··· PASSAGE CITÉ ···

Lola Zappi, Les visages de l’État social. Assistantes sociales et familles populaires durant l'entre-deux-guerres

Texte intégral
- 1 Cet ouvrage est issu d’une thèse en histoire soutenue le 8 novembre 2019, intitulée Le service soci (...)
- 2 Le service social de l’enfance est le nom donné au Service social de l’enfance en danger moral, en (...)
1Ce n’est pas un hasard si l’ouvrage de Lola Zappi issu de sa thèse en histoire1 se conclut comme il s’initie, par l’étude minutieuse de dossiers d’enfants du Service social de l’enfance (SSE)2. Aux côtés des trois cents autres dossiers familiaux qui composent le corpus de l'enquête, leur exposition permet de présenter le réseau d’acteurs qui assure le déploiement de l'État social pendant l’entre-deux-guerres. Les travailleuses sociales, figures nouvelles au début des années 1920, s’imposent en effet progressivement comme des actrices incontournables dans la prise en charge des familles des milieux populaires. En s’intéressant à ces agents intermédiaires, visages de l’État social, Lola Zappi éclaire la mise en œuvre concrète de l’action sociale, au travers l’exposé de la naissance et de la légitimation de cette profession, mais aussi par l’exploration de leurs pratiques et de leur travail auprès du tribunal et des familles. Cette histoire incarnée de l'État social déplace ainsi la focale coercitive longtemps portée sur le travail social, et complexifie considérablement l’analyse des rapports entre assistantes sociales et familles populaires: outil d’encadrement, l’action sociale constitue également une ressource pour les familles, qu’ils peuvent saisir pour différents motifs. L’ouvrage est construit ainsi comme un « jeu de poupées russes » (p. 23) qui articule les angles d’observation et qui structure l’argumentation en quatre parties. Tandis que la première analyse les conditions d’émergence des services sociaux durant les années 1920, la deuxième s’intéresse à la manière dont le SSE crée une « branche judiciarisée de l’action sociale » (p. 26). En adoptant le prisme du travail des assistantes sociales, la troisième partie explore la relation d’assistance mise en place à travers le suivi des familles. Une dernière partie élargit enfin la période de l’enquête, pour se consacrer aux façons dont les expérimentations menées ont gagné une reconnaissance officielle dans la décennie suivante.

···

CONSIGNE: Pouvez-vous restituer mot pour mot le passage du compte rendu ci-dessus compris entre « Lola Zappi, Les » et « service soci (...) », ces deux bornes incluses ?

··· ENTRÉES EXTRAITES ···

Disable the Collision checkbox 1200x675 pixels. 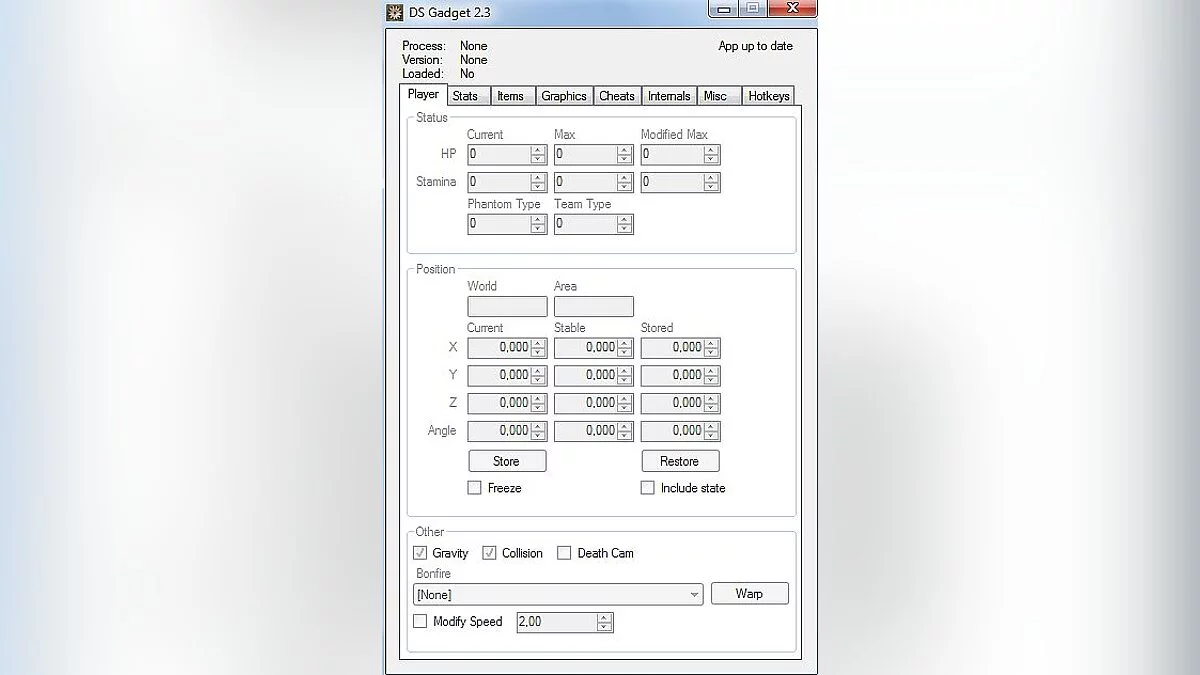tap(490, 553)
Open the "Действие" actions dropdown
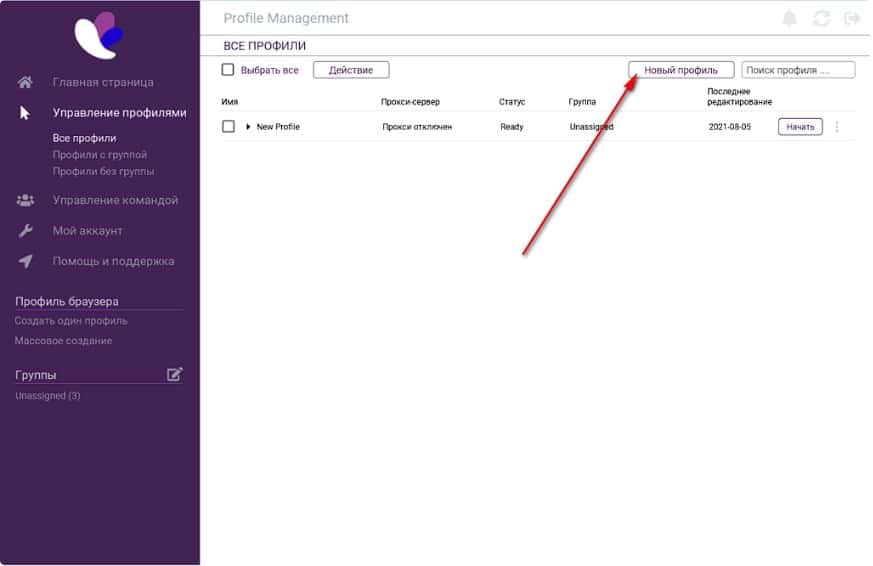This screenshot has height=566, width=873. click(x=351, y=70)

···
··· ENTRÉES EXTRAITES ···

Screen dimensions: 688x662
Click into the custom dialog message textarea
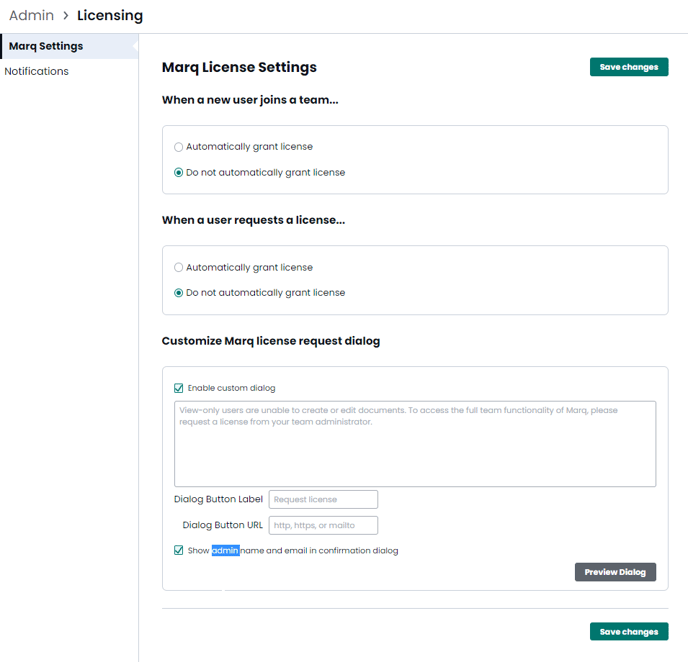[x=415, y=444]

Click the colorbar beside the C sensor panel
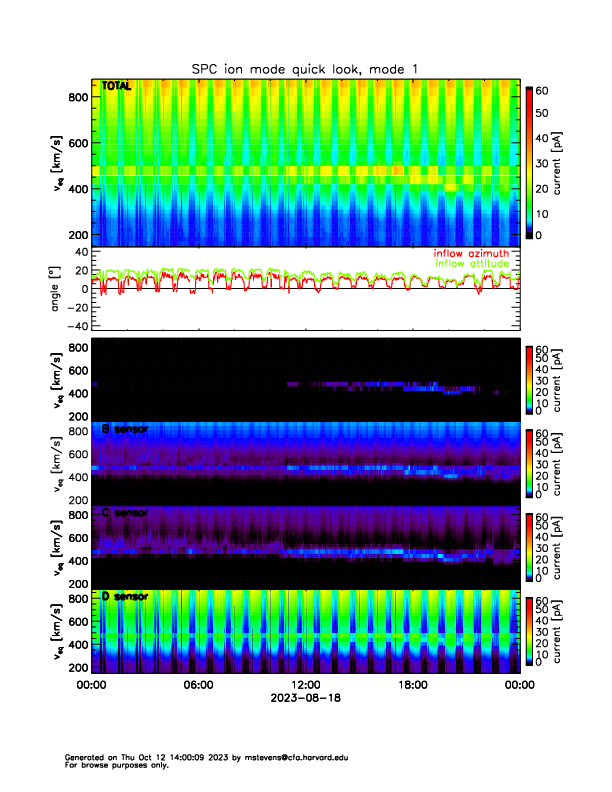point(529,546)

···

SOLUTION CI-DESSOUS:
Lola Zappi, Les visages de l’État social. Assistantes sociales et familles populaires durant l'entre-deux-guerres

Texte intégral
- 1 Cet ouvrage est issu d’une thèse en histoire soutenue le 8 novembre 2019, intitulée Le service soci (...)